Saturday, December 24, 2011

The Awakening

There is a tradition for Christmas Eve that this is a time for ghost stories, like All Saints being proceeded by Halloween, and Lent by Carnival, the arrival of the light and restoration, must be proceeded by the dark and dissolution.

Yesterday I was in London, waiting for my new passport to be processed, and so the obvious thing to do on a late, damp Friday afternoon was to go to the cinema.

A quick tramp around Leicester Square revealed nothing that was available, starting at the right time, but at an Odeon, in a side street, there was 'The Awakening' just about to begin.

Having no idea what this was (there was not even a poster), I bought a ticket and went into Screen 3, where there was precisely no one else!

For the first time in my life, I found myself sitting in a cinema on my own!

'Ah well', I thought, 'it is warm...and I have paid'!

'The Awakening' was indeed a ghost story, bent around a story of trauma and loss: individual and collective. We discover that Miss Cathcart's trauma (the central character) is both individual, buried deep in childhood, and touched by the collective, she has lost her love in the First World War. This in a dual sense: she had surrendered it (for reasons that become clear as the film unfolds) before she physically lost it when the man is killed in the trenches.

Miss Cathcart is a professional skeptic, a ghostbuster, who has a written a book entitled, 'Seeing through Ghosts' and we first meet her on a 'sting' operation, exposing a hoaxed seance in the immediate aftermath of World War I.

_ _ _ _ _ _ _

▶ Stated exercise A
In the blog entry, what title does Miss Cathcart's book carry?
▶ Stated exercise B
Summarize the blog entry in two sentences.
▶ Stated exercise C
Using the blog entry, say whether each statement agrees with it, quoting the words that decide: (i) The writer watched the film with several other people in the audience. (ii) Miss Cathcart lost her love in the First World War. (iii) A poster advertised the film at the cinema.
The data have no connection to the blog entry.

▶ Information provided

_ _ _ _ _ _ _

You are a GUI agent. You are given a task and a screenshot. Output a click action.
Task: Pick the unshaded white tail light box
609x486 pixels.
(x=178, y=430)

_ _ _ _ _ _ _

▶ Correct result A
'Seeing through Ghosts'

▶ Correct result B
While waiting in London for a new passport, the writer went into an Odeon showing 'The Awakening' and sat alone in the cinema for the first time. The film turned out to be a ghost story about trauma and loss, centered on Miss Cathcart, a professional skeptic who lost her love in the First World War.

▶ Correct result C
(i) No: "where there was precisely no one else!"
(ii) Yes: "she has lost her love in the First World War."
(iii) No: "there was not even a poster"